As I look around, all I see are the new faces.
Scared of reaching out
Filled with fear and doubt
I was never good at making friends
Sometimes it’s like trying to mend
The edges of a frayed piece of cloth
I don’t think that I fit in.
Peter Heath – 1984
In my last post, I mentioned how three years ago I entered the wilderness once again.
I used the phrase “once again” because it seems like the wilderness is a place where I find myself more often than not.
Looking back over my fifty-five years of walking this earth (okay, 54, because I didn’t walk for my first year), I counted the number of years where I have felt at home in a church. The answer…
That’s it. Just five short years of feeling that I belonged.
Don’t get me wrong. For the past 30 years I have been very participatory, as an Elder, small group leader, Sunday School Teacher, Worship leader, Pastoral search committee member, or leading the college group. In most of those places though, I have felt like a square peg in a round hole.
There have been a number of reasons for this: Geography, Personalities, World Views, Theology, Philosophies.
As I have moved from church to church, there has always been some reason why this new one hasn’t been the right one. I think that is why at seminary so many of us were interested in Church planting. “If we started a church that did A, B, and C, wouldn’t it be wonderful!”

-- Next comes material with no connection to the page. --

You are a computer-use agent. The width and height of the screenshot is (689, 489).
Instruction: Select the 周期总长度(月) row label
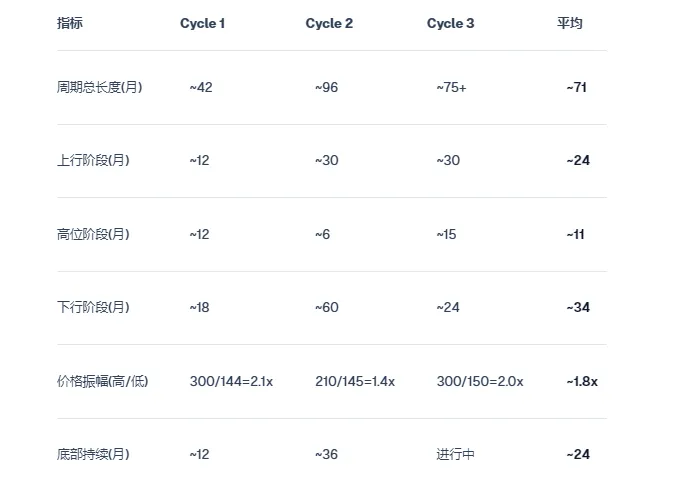[x=100, y=87]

Last Friday, Burro pinned the tail on his proverbial half-sibling when he commented:
Particularly after the Reformation, the notion that correct doctrine would produce a correct Church gained increasing acceptance. Reformation, Counter-Reformation, Restoration, Oxford Movement, Latter Rain Move of God, the endless forays towards some new, imagined excellence, were the founding ideology of the various modern ecclesiologies.
This I think has been a large part of my problem: My desire to belong, to have people that I could relate to, talk to, dream with, has resulted in me chasing an ever elusive shadow, that seems just about visible beyond the next river bend.
Only it doesn’t exist at all.
I just finished watching Season One of “Alone” on the History Channel. Ten individuals get dropped off at ten different spots in the wilderness. Whoever lasts longest wins $500,000. Season one lasted 56 days. It is hard to thrive in the wilderness. But those who said “This is where I am, and I am going to make the best of it” were those who made it furthest. Spoiler alert – we could tell from about episode two who the finalists were going to be.
A large part of escaping the wilderness for me was realizing that what I was chasing was just a mirage. If you find a fresh source of water, put up a decent shelter, find a good source of food, and keep warm and dry, all of a sudden the wilderness doesn’t seem so much like wilderness anymore.
And that’s what I am trying to do with Church. It may not be perfect, but if I start making myself at home, then maybe it will start to feel like home.
As usual your thoughts and comments are welcome.